27.             I have had an in-depth examination of the processes filed by the parties, their supporting documents, the testimonies of witnesses, documents tendered in buttressing their case and the written submissions of counsel, it is in view of this that I frame the following issues for the determination of this case, viz:

 

Whether or not the Claimant has proven his claims to be entitled to them?

 

On the preliminary issue raised by Claimant counsel in his written submission vide paragraphs that the evidence of DW amounts to hearsay and unreliable as he was not in the welding section when the incident occurred. In response Defence counsel by his reply on point of law posited that the evidence of DW1 is an account of facts made available to him in his official capacity as the Administrative officer of the Defendant and that the facts deposed to are facts obtained from information and documents made available to him in the course of his duties and responsibilities in the Company. He cited Section 39 of the Evidence Act, supra.

 

28.Now, by Section 37 of the Evidence Act supra “Hearsay means a statement (a) oral or written made otherwise than by a witness in a proceeding; or (b) contained or recorded in a book, document or any record whatever, proof of which is not admissible under any provision of this Act, which is tendered in evidence for the purpose of proving the truth of the matter stated in it.

 

The law is also trite that a piece of evidence is not hearsay and therefore admissible when the person making the statement discloses the source of the information and the name of the informant. In the case of ACN v. Nyako [2002] (Pt. 2) NSCQR page 560 at 567, the Supreme Court held that: "Therefore where the deponent has averred to an information not from his personal knowledge or witness account, it is mandatory that he discloses the source of that information…. This is in keeping with legal principles that on the face of it, hearsay evidence is inadmissible and so to be taken seriously such evidence needs it source be put on display including the name of the informant and the circumstances". See the case of Tukur v. Sadiq& Anor [2016] 40318 LPELR CA. From DW1 witness statement on oath dated 31st January, 2018 and by paragraphs 1 and 2 thereof, DW1 deposed thus:

 

“1. I am an Administrative Officer of the Defendant and by virtue of my position. I am conversant of the facts deposed to herein except stated otherwise.

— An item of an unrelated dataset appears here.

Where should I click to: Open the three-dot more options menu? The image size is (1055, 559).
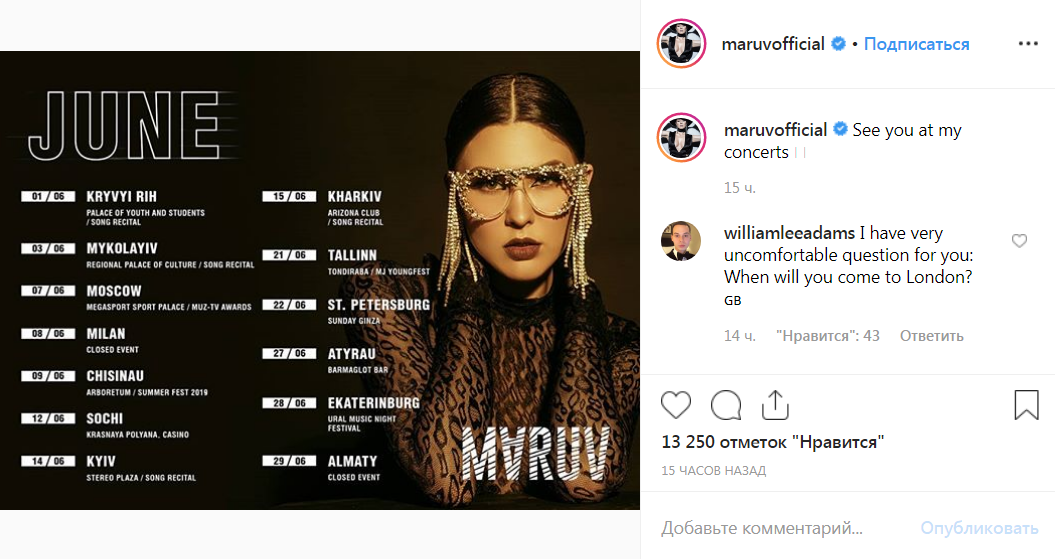pyautogui.click(x=1028, y=44)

2. I make this deposition with the authority of the Defendant.”

 

DW equally stated under cross examination that on the day of the gas explosion he was on site and observed that the Claimant had 3rd degree burn as a result also that he was at the site when the Claimant had the accident that amputated his finger.

 

29.From the above, the DW1 having expressly stated the source of his information in his witness statement in oath and the fact that he witnessed the two incidents that led to the accident of the Claimant therefore it cannot be said to be hearsay evidence. It is therefore in the light of this that I find that DW deposition is not hearsay evidence and thus admissible in evidence. I so hold.

 

30. It is the Claimant’s claim that he is entitled to the sum of N95,500 (Ninety-Five Thousand Five Hundred Naira Only) being special damages against the Defendant. It is the law that claims for money are in the realm of special damages and special damages will only be awarded if strictly proved and for this, the plaintiff ought to sufficiently particularise it to enable the Court decide whether all or part of it can be granted. In other words, to succeed in claim for special damages, it must be specifically pleaded and strictly proved. All that is required is that the Plaintiff should establish his entitlement to special damages claimed by credible evidence.  See the cases of Joseph v Abubakar [2002] 5 NWLR (Pt 759) 185; F.B.N v Banjo [2015] 5 NWLR (Pt 1452) 253. A careful perusal of the Claimant’s pleadings and evidence on record I find at no-where were the Claimant, specifically pleaded, specially particularized and credibly proved his claims in the sum of N95,000. What is more, nothing as the Court cannot award what was not pleaded and proven before it. It is in view of this that I find that the Claimant is not entitled to this claim in the respect. I so hold.

 

31. The Claimant claims the sum of N21,904, 500 (Twenty-One Million Nine Hundred and Four Thousand Five Hundred Naira Only) being general damages arising from two (2) separate industrial accidents, which he had while working for the Defendant the first of which led to the 3rd degree burns of the Claimant’s stomach and hands and the second of which led to the permanent loss of one of the Claimant’s left fingers due to the negligence of the Defendant.

 

32.  It the position of the Claimant that he demanded from one of the specialized operator that he needed to cut some large iron into smaller pieces in order to make use of them the operator refused to cut it. That he reported to his super visor but he was told by the supervisor to operate the machine himself and when he did, it cut his finger. The Defendant stated that the Claimant was not ordered by any staff of the Defendant to put out any gas cylinder nor did the Defendant cause burns to the Claimant.

 

33. That it possesses strict on site rules regarding site workers and the use of equipment which protects all its workers from risk and places premium care on health and safety and ensures compliance with safety measures. That the scope of the Claimant’s job was welding of irons and any action taken was outside his scope. That the Claimant was not instructed by any staff to use any automatic machine which he was not trained to handle. That in a bid to impress his supervisor, he operated the machine that cut off his finger. Defendant pleaded that despite his carelessness leading to the burns and accident on his finger, the Defendant ensured he got proper medical treatment and it paid for his medical bills.

 

34. The question that arises therefrom is does the Defendant owe the Claimant a duty of care and was that duty breached by the Defendant? It is a general principle of law that the tort of Negligence arises when a legal duty owed by the employer to the employee is breached and to succeed in action for negligence the Claimant must prove by the preponderance of evidence or the balance of probabilities that, the Defendant owed the Plaintiff a duty to exercise due care; that the Defendant failed to exercise due care or had breached the duty of care; and the Defendant’s failure was the cause of the injury suffered by the Claimant. See the cases of Mobil Oil v. Barbedos Cars Ltd[2016] LPELR-41603(CA);Nigerian Ports Plc v Beecham Pharmaceutical PTE Ltd [2013] 3 NWLR (Pt 1333) 454, Kabo Air Ltd v Mohammed [2015] 5 NWLR (Pt 1451) 38; Olam (Nigeria) Ltd v. Intercontinental Bank Ltd (2009) LPELR 8275 (CA).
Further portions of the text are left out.